** Listed records follows **

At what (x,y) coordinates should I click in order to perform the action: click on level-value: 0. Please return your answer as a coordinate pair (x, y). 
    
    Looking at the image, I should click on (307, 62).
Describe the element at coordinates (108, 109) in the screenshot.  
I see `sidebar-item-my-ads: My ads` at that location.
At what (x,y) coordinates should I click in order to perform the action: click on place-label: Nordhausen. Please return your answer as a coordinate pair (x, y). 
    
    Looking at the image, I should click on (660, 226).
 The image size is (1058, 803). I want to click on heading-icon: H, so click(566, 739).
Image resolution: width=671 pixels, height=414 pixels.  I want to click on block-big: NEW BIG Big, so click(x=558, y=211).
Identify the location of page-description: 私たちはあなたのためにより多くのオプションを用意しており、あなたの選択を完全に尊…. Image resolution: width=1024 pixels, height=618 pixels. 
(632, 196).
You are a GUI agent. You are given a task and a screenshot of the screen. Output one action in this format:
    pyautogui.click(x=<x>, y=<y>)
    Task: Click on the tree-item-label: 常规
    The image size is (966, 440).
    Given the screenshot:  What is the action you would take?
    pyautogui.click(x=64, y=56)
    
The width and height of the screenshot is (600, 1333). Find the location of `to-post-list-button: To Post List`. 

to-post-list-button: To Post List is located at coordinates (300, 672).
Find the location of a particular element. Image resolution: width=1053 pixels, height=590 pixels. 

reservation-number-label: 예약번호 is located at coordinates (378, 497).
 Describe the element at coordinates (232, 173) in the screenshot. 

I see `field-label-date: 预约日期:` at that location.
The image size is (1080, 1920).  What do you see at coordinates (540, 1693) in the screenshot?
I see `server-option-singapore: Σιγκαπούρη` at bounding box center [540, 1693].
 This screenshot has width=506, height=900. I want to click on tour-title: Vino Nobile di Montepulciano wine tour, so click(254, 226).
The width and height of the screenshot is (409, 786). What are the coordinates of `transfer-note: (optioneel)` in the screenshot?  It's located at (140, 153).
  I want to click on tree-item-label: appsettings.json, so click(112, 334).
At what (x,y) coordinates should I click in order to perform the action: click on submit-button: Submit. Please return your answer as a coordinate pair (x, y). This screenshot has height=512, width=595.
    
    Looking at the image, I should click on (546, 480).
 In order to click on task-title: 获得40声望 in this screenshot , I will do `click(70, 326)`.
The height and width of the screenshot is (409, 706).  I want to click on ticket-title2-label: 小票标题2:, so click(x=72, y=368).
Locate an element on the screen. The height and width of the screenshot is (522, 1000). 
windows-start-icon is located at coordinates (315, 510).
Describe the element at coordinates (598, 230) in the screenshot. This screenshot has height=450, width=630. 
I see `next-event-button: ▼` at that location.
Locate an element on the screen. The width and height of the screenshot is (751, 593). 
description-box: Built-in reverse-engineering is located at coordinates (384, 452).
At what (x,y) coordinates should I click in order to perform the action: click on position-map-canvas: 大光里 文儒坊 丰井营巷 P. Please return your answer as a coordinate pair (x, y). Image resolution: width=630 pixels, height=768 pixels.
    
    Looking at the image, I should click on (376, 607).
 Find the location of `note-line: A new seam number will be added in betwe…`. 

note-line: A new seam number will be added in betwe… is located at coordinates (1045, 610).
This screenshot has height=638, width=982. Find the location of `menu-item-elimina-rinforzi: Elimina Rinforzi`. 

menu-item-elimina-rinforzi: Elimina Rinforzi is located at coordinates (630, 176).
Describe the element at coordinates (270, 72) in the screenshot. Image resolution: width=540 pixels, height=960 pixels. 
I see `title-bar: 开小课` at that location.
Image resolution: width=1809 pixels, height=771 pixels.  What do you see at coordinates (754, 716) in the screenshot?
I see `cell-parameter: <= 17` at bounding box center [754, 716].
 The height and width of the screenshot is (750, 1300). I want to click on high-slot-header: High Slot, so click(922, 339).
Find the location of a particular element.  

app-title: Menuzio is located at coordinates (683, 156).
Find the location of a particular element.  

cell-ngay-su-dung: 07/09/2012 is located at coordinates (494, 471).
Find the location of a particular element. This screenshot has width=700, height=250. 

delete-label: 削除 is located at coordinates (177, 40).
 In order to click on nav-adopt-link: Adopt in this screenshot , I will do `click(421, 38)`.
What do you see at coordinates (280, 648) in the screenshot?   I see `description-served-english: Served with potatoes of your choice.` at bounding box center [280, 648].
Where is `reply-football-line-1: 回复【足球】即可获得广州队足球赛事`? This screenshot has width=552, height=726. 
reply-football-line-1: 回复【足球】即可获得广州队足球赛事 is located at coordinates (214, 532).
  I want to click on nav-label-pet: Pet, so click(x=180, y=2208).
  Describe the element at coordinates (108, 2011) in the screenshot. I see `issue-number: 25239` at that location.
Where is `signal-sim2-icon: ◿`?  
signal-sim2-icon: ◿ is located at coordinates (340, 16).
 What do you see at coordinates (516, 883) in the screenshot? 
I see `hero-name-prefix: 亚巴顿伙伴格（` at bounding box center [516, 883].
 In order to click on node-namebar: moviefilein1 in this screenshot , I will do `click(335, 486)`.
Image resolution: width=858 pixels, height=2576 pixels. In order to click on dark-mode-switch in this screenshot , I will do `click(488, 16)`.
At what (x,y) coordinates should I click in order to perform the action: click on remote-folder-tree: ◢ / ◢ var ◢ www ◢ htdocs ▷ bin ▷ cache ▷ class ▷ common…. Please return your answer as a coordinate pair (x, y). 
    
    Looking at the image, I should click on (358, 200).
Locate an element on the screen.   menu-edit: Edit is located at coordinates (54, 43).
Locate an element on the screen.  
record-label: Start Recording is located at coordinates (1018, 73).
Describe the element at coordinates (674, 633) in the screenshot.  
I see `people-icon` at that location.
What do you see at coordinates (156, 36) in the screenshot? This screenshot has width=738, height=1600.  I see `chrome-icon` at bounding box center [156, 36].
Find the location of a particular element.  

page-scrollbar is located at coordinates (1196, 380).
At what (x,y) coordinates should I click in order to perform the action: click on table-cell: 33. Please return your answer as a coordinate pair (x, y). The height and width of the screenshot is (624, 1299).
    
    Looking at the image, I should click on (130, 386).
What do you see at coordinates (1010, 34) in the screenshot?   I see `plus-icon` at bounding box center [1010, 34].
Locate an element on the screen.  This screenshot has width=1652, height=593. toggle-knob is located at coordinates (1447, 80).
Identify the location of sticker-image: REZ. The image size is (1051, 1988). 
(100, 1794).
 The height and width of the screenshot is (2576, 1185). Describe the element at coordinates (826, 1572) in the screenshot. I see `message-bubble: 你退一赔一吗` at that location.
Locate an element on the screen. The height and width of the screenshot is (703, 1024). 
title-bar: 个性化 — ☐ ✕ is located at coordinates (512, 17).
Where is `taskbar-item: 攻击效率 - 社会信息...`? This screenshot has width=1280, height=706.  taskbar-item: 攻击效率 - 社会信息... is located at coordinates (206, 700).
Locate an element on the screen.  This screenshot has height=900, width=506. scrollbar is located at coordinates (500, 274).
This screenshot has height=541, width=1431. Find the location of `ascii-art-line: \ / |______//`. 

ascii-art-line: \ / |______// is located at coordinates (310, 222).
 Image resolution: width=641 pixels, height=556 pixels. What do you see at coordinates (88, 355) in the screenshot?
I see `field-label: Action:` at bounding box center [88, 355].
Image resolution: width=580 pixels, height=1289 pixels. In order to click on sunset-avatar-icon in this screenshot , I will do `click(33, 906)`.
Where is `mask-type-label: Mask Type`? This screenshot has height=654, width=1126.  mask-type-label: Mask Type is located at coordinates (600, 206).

** End of Listed records **

> [Exercise requirements]: Copy all the items above again, replacing every "coordinate pair" with "point" and changing nothing else.

> [Completed task]:
At what (x,y) coordinates should I click in order to perform the action: click on level-value: 0. Please return your answer as a point (x, y). 
    
    Looking at the image, I should click on (307, 62).
Describe the element at coordinates (108, 109) in the screenshot.  
I see `sidebar-item-my-ads: My ads` at that location.
At what (x,y) coordinates should I click in order to perform the action: click on place-label: Nordhausen. Please return your answer as a point (x, y). 
    
    Looking at the image, I should click on (660, 226).
 The image size is (1058, 803). I want to click on heading-icon: H, so click(566, 739).
Image resolution: width=671 pixels, height=414 pixels.  I want to click on block-big: NEW BIG Big, so click(x=558, y=211).
Identify the location of page-description: 私たちはあなたのためにより多くのオプションを用意しており、あなたの選択を完全に尊…. Image resolution: width=1024 pixels, height=618 pixels. 
(632, 196).
You are a GUI agent. You are given a task and a screenshot of the screen. Output one action in this format:
    pyautogui.click(x=<x>, y=<y>)
    Task: Click on the tree-item-label: 常规
    The image size is (966, 440).
    Given the screenshot:  What is the action you would take?
    pyautogui.click(x=64, y=56)
    
The width and height of the screenshot is (600, 1333). Find the location of `to-post-list-button: To Post List`. 

to-post-list-button: To Post List is located at coordinates (300, 672).
Find the location of a particular element. Image resolution: width=1053 pixels, height=590 pixels. 

reservation-number-label: 예약번호 is located at coordinates (378, 497).
 Describe the element at coordinates (232, 173) in the screenshot. 

I see `field-label-date: 预约日期:` at that location.
The image size is (1080, 1920).  What do you see at coordinates (540, 1693) in the screenshot?
I see `server-option-singapore: Σιγκαπούρη` at bounding box center [540, 1693].
 This screenshot has width=506, height=900. I want to click on tour-title: Vino Nobile di Montepulciano wine tour, so click(254, 226).
The width and height of the screenshot is (409, 786). What are the coordinates of `transfer-note: (optioneel)` in the screenshot?  It's located at (140, 153).
  I want to click on tree-item-label: appsettings.json, so click(112, 334).
At what (x,y) coordinates should I click in order to perform the action: click on submit-button: Submit. Please return your answer as a point (x, y). This screenshot has height=512, width=595.
    
    Looking at the image, I should click on (546, 480).
 In order to click on task-title: 获得40声望 in this screenshot , I will do `click(70, 326)`.
The height and width of the screenshot is (409, 706).  I want to click on ticket-title2-label: 小票标题2:, so click(x=72, y=368).
Locate an element on the screen. The height and width of the screenshot is (522, 1000). 
windows-start-icon is located at coordinates (315, 510).
Describe the element at coordinates (598, 230) in the screenshot. This screenshot has height=450, width=630. 
I see `next-event-button: ▼` at that location.
Locate an element on the screen. The width and height of the screenshot is (751, 593). 
description-box: Built-in reverse-engineering is located at coordinates (384, 452).
At what (x,y) coordinates should I click in order to perform the action: click on position-map-canvas: 大光里 文儒坊 丰井营巷 P. Please return your answer as a point (x, y). Image resolution: width=630 pixels, height=768 pixels.
    
    Looking at the image, I should click on (376, 607).
 Find the location of `note-line: A new seam number will be added in betwe…`. 

note-line: A new seam number will be added in betwe… is located at coordinates (1045, 610).
This screenshot has height=638, width=982. Find the location of `menu-item-elimina-rinforzi: Elimina Rinforzi`. 

menu-item-elimina-rinforzi: Elimina Rinforzi is located at coordinates (630, 176).
Describe the element at coordinates (270, 72) in the screenshot. Image resolution: width=540 pixels, height=960 pixels. 
I see `title-bar: 开小课` at that location.
Image resolution: width=1809 pixels, height=771 pixels.  What do you see at coordinates (754, 716) in the screenshot?
I see `cell-parameter: <= 17` at bounding box center [754, 716].
 The height and width of the screenshot is (750, 1300). I want to click on high-slot-header: High Slot, so click(922, 339).
Find the location of a particular element.  

app-title: Menuzio is located at coordinates (683, 156).
Find the location of a particular element.  

cell-ngay-su-dung: 07/09/2012 is located at coordinates (494, 471).
Find the location of a particular element. This screenshot has width=700, height=250. 

delete-label: 削除 is located at coordinates (177, 40).
 In order to click on nav-adopt-link: Adopt in this screenshot , I will do `click(421, 38)`.
What do you see at coordinates (280, 648) in the screenshot?   I see `description-served-english: Served with potatoes of your choice.` at bounding box center [280, 648].
Where is `reply-football-line-1: 回复【足球】即可获得广州队足球赛事`? This screenshot has width=552, height=726. 
reply-football-line-1: 回复【足球】即可获得广州队足球赛事 is located at coordinates (214, 532).
  I want to click on nav-label-pet: Pet, so click(x=180, y=2208).
  Describe the element at coordinates (108, 2011) in the screenshot. I see `issue-number: 25239` at that location.
Where is `signal-sim2-icon: ◿`?  
signal-sim2-icon: ◿ is located at coordinates (340, 16).
 What do you see at coordinates (516, 883) in the screenshot? 
I see `hero-name-prefix: 亚巴顿伙伴格（` at bounding box center [516, 883].
 In order to click on node-namebar: moviefilein1 in this screenshot , I will do `click(335, 486)`.
Image resolution: width=858 pixels, height=2576 pixels. In order to click on dark-mode-switch in this screenshot , I will do `click(488, 16)`.
At what (x,y) coordinates should I click in order to perform the action: click on remote-folder-tree: ◢ / ◢ var ◢ www ◢ htdocs ▷ bin ▷ cache ▷ class ▷ common…. Please return your answer as a point (x, y). 
    
    Looking at the image, I should click on (358, 200).
Locate an element on the screen.   menu-edit: Edit is located at coordinates (54, 43).
Locate an element on the screen.  
record-label: Start Recording is located at coordinates (1018, 73).
Describe the element at coordinates (674, 633) in the screenshot.  
I see `people-icon` at that location.
What do you see at coordinates (156, 36) in the screenshot? This screenshot has width=738, height=1600.  I see `chrome-icon` at bounding box center [156, 36].
Find the location of a particular element.  

page-scrollbar is located at coordinates (1196, 380).
At what (x,y) coordinates should I click in order to perform the action: click on table-cell: 33. Please return your answer as a point (x, y). The height and width of the screenshot is (624, 1299).
    
    Looking at the image, I should click on (130, 386).
What do you see at coordinates (1010, 34) in the screenshot?   I see `plus-icon` at bounding box center [1010, 34].
Locate an element on the screen.  This screenshot has width=1652, height=593. toggle-knob is located at coordinates (1447, 80).
Identify the location of sticker-image: REZ. The image size is (1051, 1988). 
(100, 1794).
 The height and width of the screenshot is (2576, 1185). Describe the element at coordinates (826, 1572) in the screenshot. I see `message-bubble: 你退一赔一吗` at that location.
Locate an element on the screen. The height and width of the screenshot is (703, 1024). 
title-bar: 个性化 — ☐ ✕ is located at coordinates (512, 17).
Where is `taskbar-item: 攻击效率 - 社会信息...`? This screenshot has width=1280, height=706.  taskbar-item: 攻击效率 - 社会信息... is located at coordinates (206, 700).
Locate an element on the screen.  This screenshot has height=900, width=506. scrollbar is located at coordinates (500, 274).
This screenshot has height=541, width=1431. Find the location of `ascii-art-line: \ / |______//`. 

ascii-art-line: \ / |______// is located at coordinates (310, 222).
 Image resolution: width=641 pixels, height=556 pixels. What do you see at coordinates (88, 355) in the screenshot?
I see `field-label: Action:` at bounding box center [88, 355].
Image resolution: width=580 pixels, height=1289 pixels. In order to click on sunset-avatar-icon in this screenshot , I will do `click(33, 906)`.
Where is `mask-type-label: Mask Type`? This screenshot has height=654, width=1126.  mask-type-label: Mask Type is located at coordinates (600, 206).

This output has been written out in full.